Un muro nudo può diventare un santuario naturale
Una recinzione metallica o un vecchio muro non attirano praticamente nessun uccello. Ma quando vengono ricoperti di fogliame, fiori e grappoli di bacche, si trasformano in uno scenario vivo dove cinciallegre, merli e pettirossi vengono a nutrirsi e a ripararsi. Bastano alcune piante rampicanti con bacche per creare questo rifugio.
Gli esperti di biodiversità sottolineano che un giardino diventa davvero vivo quando le piante offrono nettare, insetti e poi semi o frutti. Invece di moltiplicare le mangiatoie, scegliere liane che nutrono e proteggono gli uccelli durante tutto l'anno cambia completamente l'atmosfera del giardino. Bisogna però sapere quali scegliere.
Perché le piante rampicanti con bacche fanno tornare gli uccelli
Le grandi liane fruttifere descritte nelle guide, come la vite selvatica o la vite vergine, hanno un punto in comune: il loro fogliame denso nasconde le recinzioni e le loro bacche attirano una grande varietà di uccelli. Studi nordamericani citano, ad esempio, merli americani, beccofrusoni cedrini, orioli di Baltimora e mimo poliglotto, tutti ghiotti di questi piccoli frutti colorati.
Le piante mellifere mostrano già come una fioritura seguita da semi fidelizzi gli uccelli. Le rampicanti con bacche vanno ancora oltre, poiché i loro frutti rimangono in autunno e in inverno, quando le risorse scarseggiamo. Abbinate a una piccola vasca poco profonda, come un bagno per uccelli costruito con pochi euro, questi frutti compongono un vero santuario.
I criteri giusti per scegliere piante rampicanti con bacche
Prima di piantare, è fondamentale verificare se ogni specie tollera il proprio clima. Le viti selvatiche come Vitis riparia prosperano nelle zone di rusticità USDA da 3 a 9, mentre la vite vergine della Virginia va dalla zona 3 alla 10. La salsapariglia corallo Smilax walteri, più sensibile al freddo, si limita alle zone 7-9.

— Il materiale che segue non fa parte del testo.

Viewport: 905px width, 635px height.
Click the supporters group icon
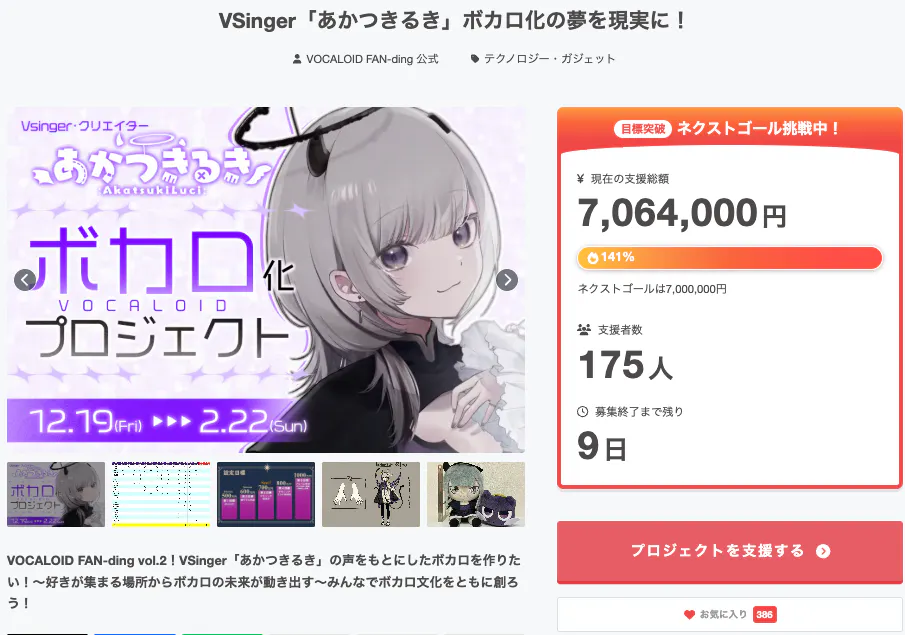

Un altro aspetto importante è il vigore della pianta. Molte liane con bacche possono diventare invasive se lasciate crescere liberamente, poiché gli uccelli disperdono i loro semi. È necessario conoscere anche la tossicità: le bacche blu-nere della vite vergine della Virginia e tutte le parti dell'American bittersweet sono inadatte al consumo umano, mentre i grappoli di vite o i kiwi artici si possono condividere con gli uccelli.
10 piante rampicanti con bacche che attraggono davvero gli uccelli
Per creare una schermatura nutriente e variata, si possono combinare diverse piante rampicanti con bacche, la cui efficacia nell'attrarre gli uccelli è ben documentata.
- Vite selvatica (Vitis riparia): grappoli blu-neri estivi molto amati dagli uccelli.
- Vite vergine della Virginia (Parthenocissus quinquefolia): bacche blu-nere autunnali, nutrienti per i passeriformi ma tossiche per l'uomo.
- Salsapariglia corallo (Smilax walteri): liana con bacche rosse persistenti in inverno, un vero buffet per gli uccelli.
- Salsapariglia comune (Smilax rotundifolia): abbondanti bacche nere apprezzate da cardinali, passeri, conigli e cervi.
- American bittersweet (Celastrus scandens): grappoli di frutti arancio-rossi che rimangono sui rami in inverno, molto ricercati dagli uccelli canori.
- Caprifoglio scarlatto (Lonicera sempervirens): fiori tubolari per i nettarivori, poi bacche rosse per i passeriformi.
- Kiwi artico (Actinidia kolomikta): piccoli kiwi lisci ricchi di vitamina C, da condividere tra uccelli e giardinieri.
- Vite muscadine (Vitis rotundifolia): grosse bacche dolci per uccelli canori, tacchini selvatici, pernici e mammiferi.
- Vite alla magnolia (Schisandra chinensis): liana rustica con bacche commestibili sia per l'uomo che per numerosi uccelli.
- Rattan d'America (Berchemia scandens): fogliame colorato e bacche blu mangiate da uccelli, tacchini selvatici, procioni e scoiattoli.
Combinando più di queste liane, si offre una produzione di bacche che va dall'estate fino ai freddi invernali, aiutando gli uccelli a superare l'intero anno. È consigliabile consultare i servizi di consulenza locali prima di qualsiasi piantagione, per verificare che non vi sia rischio di invasività. La potatura va eseguita preferibilmente a fine inverno, in modo da lasciare i frutti a disposizione della fauna fino a quando continuano a essere una fonte di nutrimento.